EXTRAHIERTER TEXT =>
>>>>

Sehr geehrter Herr Präsident! Liebe Kolleginnen und Kollegen! Liebe Zuschauer hier im Hohen Hause und am Stream! Haushalt 2014, Einzelpläne 12 und 20: Wenn man die Liste der Mängel durchforstet, die dieser Haushalt aufweist, könnte man – darauf komme ich gleich – auch sagen – es wurden schon Horrorszenarien beschrieben und Filme zitiert –, dass dieser Haushalt möglicherweise ein Pendant zu dem Film „Zurück in die Zukunft“ bildet. Das wird sich nämlich dann zeigen, wenn wir zu der Frage kommen, ob und inwieweit die Landesregierung – getragen von den hier vertretenen Fraktionen der SPDund der Grünen – bereit ist, dem im Koalitionsvertrag Festgeschriebenen tatsächlich Taten folgen zu lassen.

In Bezug auf den Einzelplan 20 möchte ich – wie auch schon im Haushalts- und Finanzausschuss – noch einmal Herrn Dr. Optendrenk für seine Beharrlichkeit danken, sodass er dann die Möglichkeit hatte, die Antworten des Finanzministeriums an die Fraktionen weiterzuleiten, welche eben nicht die Regierung tragen. Das gilt für die Zahlen, die dort vorliegen und für den Haushalts- und Finanzausschuss, obwohl dort nachgefragt, nicht in die Antwort gegossen worden sind.

<<<<

GEGEBENE DATEN =>

>>>>

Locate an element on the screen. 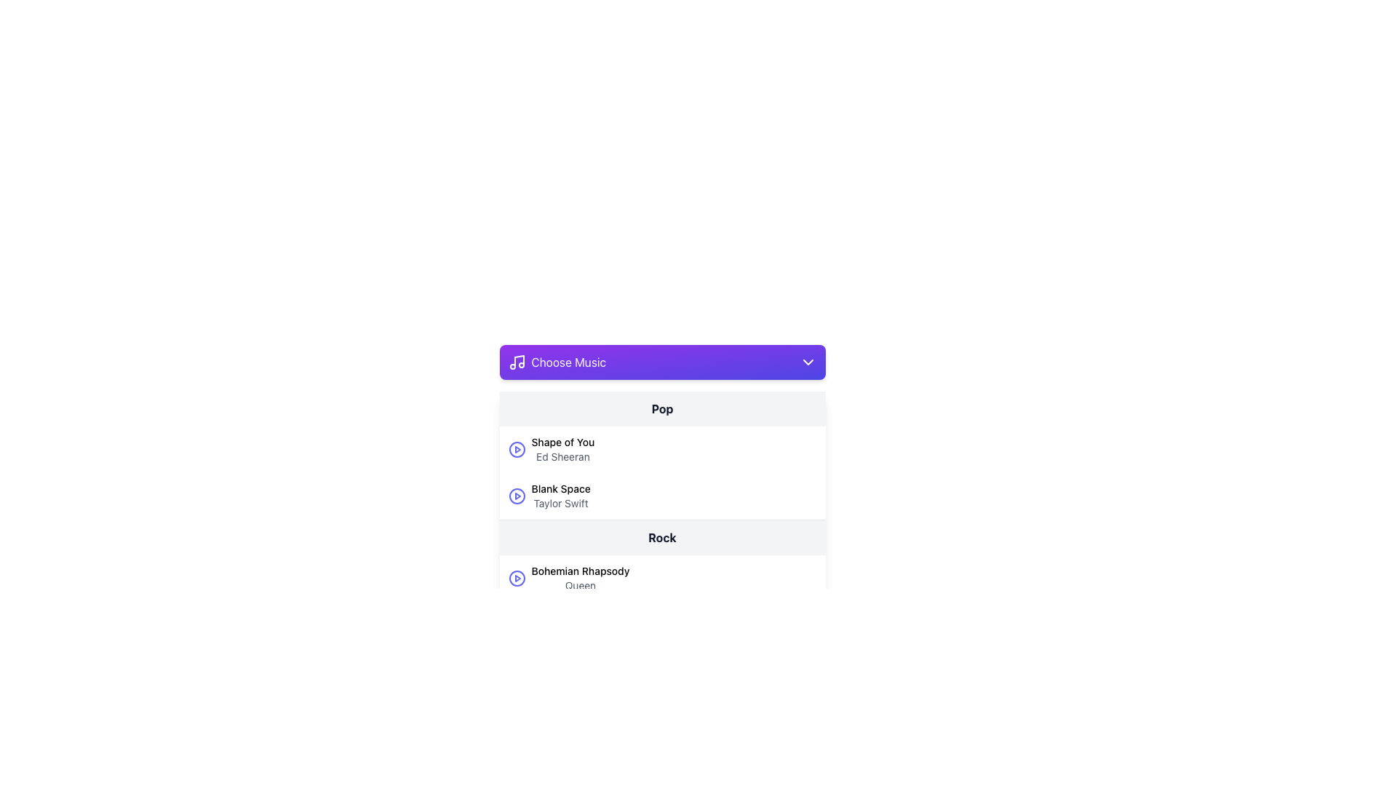 This screenshot has width=1397, height=786. the List Item element containing 'Blank Space' in bold font and 'Taylor Swift' in grayish font, which is the second item in the 'Pop' section of the music selection interface is located at coordinates (661, 495).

<<<<

ZIEL DER AUFGABE =>
Welche Adressaten spricht die Rede zum Haushalt 2014 in ihrer einleitenden Anrede an? Liste sie alle auf.

VOLLSTÄNDIGE AUSGABE =>
- Herr Präsident
- Kolleginnen und Kollegen
- Zuschauer hier im Hohen Hause und am Stream